JM: Ballroom. It helped me keep my weight in check… at least for the first two years.

L: The Residential College Advisor role, if I could classify that as an extra-curricular activity, has meant the most to me. Seeing that I could somehow use my experiences, mistakes, and takeaways in the past three years of college to benefit an incoming student, and to see them open up to me and to witness them grow, figure out what drives them and become each other’s support system, and watching them become a better and happier version of themselves is the greatest reward.


And what is one Yale-NUS extra-curricular activity that you wish you had participated in?

L: Perhaps a competitive sport, such as Tchoukball, would have been fun! I never had the upper body strength though.

V: Any sports. I wish I had tried out more activities outside my comfort zone. And sports is as far out as possible.

JM: Archery. It runs in my blood. (Check Olympic records.)

B: Tennis, Yale-NUS Ballroom or Society of Yale-NUS College Dancers (sYNCd). Most people probably don’t know that I’ve had dance training in the past. I was also a big tennis player, but I left all my creative and athletic ventures after high school because I had done so many of them in high school that I was a little tired of them, to be honest. I think I was so focused on doing entrepreneurial extracurriculars when entering college because I had no chance to do something of the sort in my tiny high school that I forwent any of these athletic, creative, or social types of clubs. I now wish that I had gotten involved in them because I’m realizing how difficult it’ll be to rejoin these types of activities in the future! Plus my tennis abilities probably suck now and my high school self would be sorely disappointed.


What is one off-campus activity that has been extremely beneficial to you?

JM: Eating out. It kept my sanity in check but not my weight.

B: This isn’t a formal activity per se, but eating off-campus has been my lifeblood throughout college. Sorry dining hall food, but being able to indulge in all the food in Singapore has kept me sane and happy throughout these four years. Oh, and Starbucks. These “activities” have been the most beneficial to me without a doubt. I think anyone who knows me can attest to my fiscally-irresponsible habit (but important self-care!) of eating out.
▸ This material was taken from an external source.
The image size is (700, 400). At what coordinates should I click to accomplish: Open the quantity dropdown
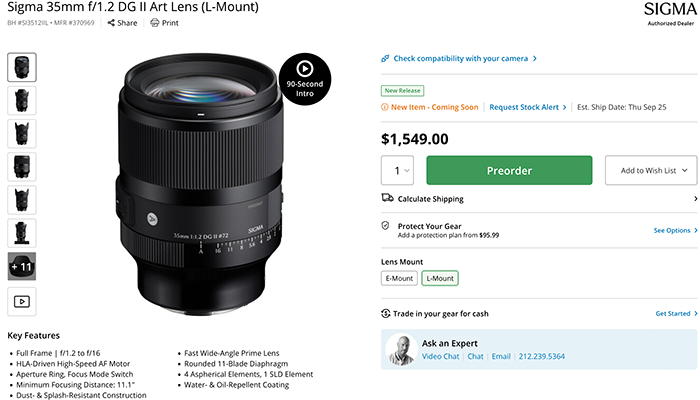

V: Volunteering at HealthServe. Not only did it help me connect with Singapore outside of Yale-NUS (which is important as an international student on the Tuition Grant Scheme), it also familiarized me with health issues and social injustices that migrant workers in Singapore face. It influenced my interest in working in the intersections of migration and health. Plus, I got to explore Geylang and eat good beancurd!

L: For me the most beneficial off-campus activity was my short field trip to Madrid, Spain last year. Taking up a project completely in Spanish, I got to interview a Madrid urban planner, the head of a participatory neighbourhood planning initiative, and Spaniards in a small neighborhood bar about how best to support neighbourhoods for the elderly. The experience was intense, extremely challenging but, exactly because of that, incredibly fulfilling!
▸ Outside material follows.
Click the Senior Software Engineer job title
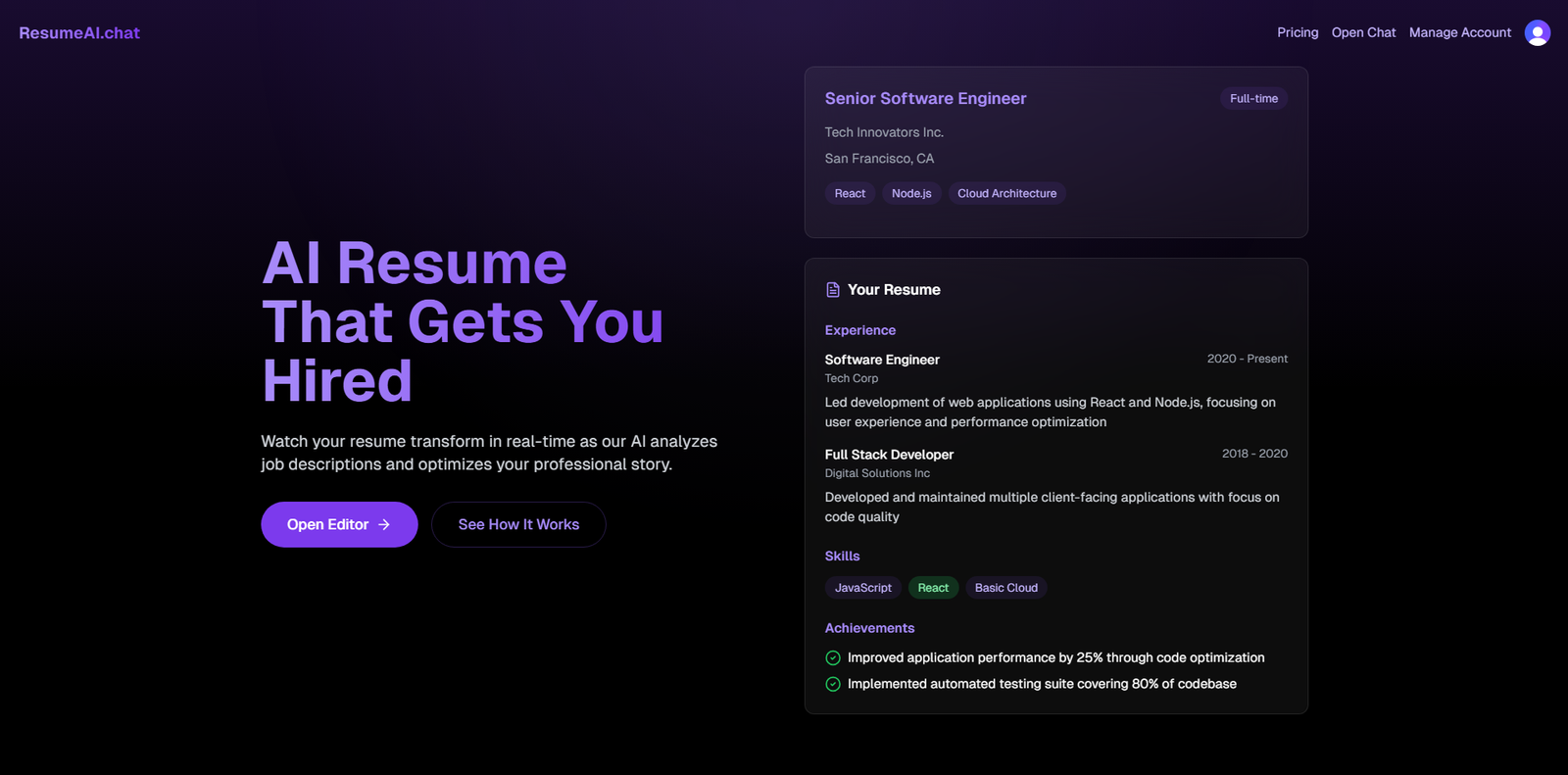925,99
And what is one off-campus activity that you look forward to after graduation?

V: Cooking in my own kitchen. Owning a pet cat. Gardening.

L: Spend more time for hobbies I have slacked on during college: play the piano, do more urban sketching and perhaps embark on my little oral history project documenting the disappearing remnants of the streetscape of old Hanoi.

JM: I am going to try helping out at a soup kitchen in New Haven. Cooking to help people in need? What’s better than that?

B: Eating off campus 24/7? But in all seriousness, I plan to write poetry a lot more in my free time. My goal is to produce some sort of chapbook soon, and I want to use the time I have outside of work to attend more workshops and enter more competitions for my poetry. In college I’ve gotten to take advantage of the writing scene here, which has imparted me with the joy of writing in a non-academic context. I’m glad that now writing can and will always be an escape for me, but I want to still push myself to produce and share work even if I’m not a full-time student/writer. Hopefully it’ll provide good balance for the craziness of #corporate life.